New York-based travel service company Travelport launched a $2 billion initial public offering (IPO) on Tuesday to cut debt, in a sign that appetite for such large share sales may be picking up.

The deal, which values the company at $3 billion, paves the way for an eventual exit of private equity house Blackstone, after it bought a majority stake in 2006.

Travelport, which does wholesale hotel bookings and other travel services, aims to sell $1.775 billion of new shares to institutional investors in an IPO on the London Stock Exchange.

Separately, the Government of Singapore Investment Corp (GIC) — Singapore’s sovereign wealth fund — has agreed to buy $225 million worth of new shares at the same time as the IPO, agreeing to a lock-up of 180 days.

As a result, GIC will hold 7.19 percent in the group after the capital hike, Travelport said.

Travelport will see its net debt level drop to $2.3 billion after the listing, down from $4.1 billion, Chief Executive Officer Jeff Clarke said in a call with journalists.

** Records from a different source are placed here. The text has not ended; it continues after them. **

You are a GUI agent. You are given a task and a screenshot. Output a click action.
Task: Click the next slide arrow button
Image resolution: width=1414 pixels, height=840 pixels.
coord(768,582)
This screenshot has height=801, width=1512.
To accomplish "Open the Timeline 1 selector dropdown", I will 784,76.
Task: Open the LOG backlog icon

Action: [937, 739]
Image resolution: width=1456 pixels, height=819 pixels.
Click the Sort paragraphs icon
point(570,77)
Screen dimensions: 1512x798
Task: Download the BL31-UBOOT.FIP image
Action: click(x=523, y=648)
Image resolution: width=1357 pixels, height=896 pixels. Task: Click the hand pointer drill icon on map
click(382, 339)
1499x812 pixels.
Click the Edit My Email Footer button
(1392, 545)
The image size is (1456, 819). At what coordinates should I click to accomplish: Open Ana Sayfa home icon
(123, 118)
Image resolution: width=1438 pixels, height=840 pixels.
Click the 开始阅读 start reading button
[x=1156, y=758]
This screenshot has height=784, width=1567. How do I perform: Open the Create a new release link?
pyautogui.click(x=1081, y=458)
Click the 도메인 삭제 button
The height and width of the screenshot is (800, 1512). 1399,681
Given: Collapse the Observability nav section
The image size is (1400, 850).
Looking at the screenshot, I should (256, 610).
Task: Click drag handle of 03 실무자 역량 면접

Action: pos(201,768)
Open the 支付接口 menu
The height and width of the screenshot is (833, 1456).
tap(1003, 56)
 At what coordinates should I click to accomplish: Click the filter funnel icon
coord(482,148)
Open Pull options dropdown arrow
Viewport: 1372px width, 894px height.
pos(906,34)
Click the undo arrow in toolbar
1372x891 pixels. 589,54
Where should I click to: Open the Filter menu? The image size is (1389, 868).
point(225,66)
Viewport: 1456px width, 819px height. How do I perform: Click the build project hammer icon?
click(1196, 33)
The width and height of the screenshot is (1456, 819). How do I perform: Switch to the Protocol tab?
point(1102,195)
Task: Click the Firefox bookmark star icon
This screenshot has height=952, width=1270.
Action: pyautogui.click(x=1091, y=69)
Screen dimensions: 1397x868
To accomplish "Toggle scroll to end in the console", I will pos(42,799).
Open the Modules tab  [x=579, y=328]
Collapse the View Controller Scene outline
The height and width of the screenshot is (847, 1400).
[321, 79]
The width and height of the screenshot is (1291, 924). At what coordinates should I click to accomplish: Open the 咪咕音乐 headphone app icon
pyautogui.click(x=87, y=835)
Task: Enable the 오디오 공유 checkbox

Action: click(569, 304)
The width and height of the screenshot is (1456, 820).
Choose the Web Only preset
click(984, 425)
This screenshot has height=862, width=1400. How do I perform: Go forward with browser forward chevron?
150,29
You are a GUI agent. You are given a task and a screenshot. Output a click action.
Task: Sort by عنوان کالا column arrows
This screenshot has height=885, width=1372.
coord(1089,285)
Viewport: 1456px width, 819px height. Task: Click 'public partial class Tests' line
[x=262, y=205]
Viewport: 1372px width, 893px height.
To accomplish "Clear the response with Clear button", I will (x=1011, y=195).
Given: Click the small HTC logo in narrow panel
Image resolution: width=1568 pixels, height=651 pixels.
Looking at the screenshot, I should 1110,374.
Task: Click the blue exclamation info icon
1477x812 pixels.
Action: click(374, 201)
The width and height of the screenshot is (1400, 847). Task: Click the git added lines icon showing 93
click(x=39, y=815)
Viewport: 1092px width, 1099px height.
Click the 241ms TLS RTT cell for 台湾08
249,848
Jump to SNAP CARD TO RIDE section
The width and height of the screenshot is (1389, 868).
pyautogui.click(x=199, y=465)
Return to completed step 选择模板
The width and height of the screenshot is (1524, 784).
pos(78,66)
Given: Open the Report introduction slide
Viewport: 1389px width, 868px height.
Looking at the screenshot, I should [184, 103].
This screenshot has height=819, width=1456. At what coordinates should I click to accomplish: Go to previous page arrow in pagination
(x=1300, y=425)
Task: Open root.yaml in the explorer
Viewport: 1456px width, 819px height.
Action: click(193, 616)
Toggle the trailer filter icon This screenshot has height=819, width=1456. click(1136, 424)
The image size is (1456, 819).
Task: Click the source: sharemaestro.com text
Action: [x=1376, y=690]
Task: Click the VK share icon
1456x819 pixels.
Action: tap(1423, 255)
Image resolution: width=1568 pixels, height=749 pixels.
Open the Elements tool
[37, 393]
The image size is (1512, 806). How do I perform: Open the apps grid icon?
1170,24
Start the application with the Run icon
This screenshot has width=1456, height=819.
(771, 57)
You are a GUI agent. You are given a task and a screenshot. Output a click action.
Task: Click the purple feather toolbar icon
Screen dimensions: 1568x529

Travelport had been pre-marketed in 2008 but never went ahead because of poor market conditions, a source told Reuters in December. The IPO is likely to be part of many similar deals from private equity firms who want to exit acquisitions they made at the height of the credit boom, bankers say.

The group will start its bookbuilding process on Feb. 1, while shares are expected to begin trading on Feb. 12, a person close to the deal said.

Additional shares of up to 15 percent of the offer could be sold in case of an overallotment. The proceeds of the sale would go to Blackstone and other existing shareholders.

UBS is the sole sponsor for the deal, while Credit Suisse, Deutsche Bank are the joint global co-ordinators, with Barclays Capital and Citigroup as joint bookrunners.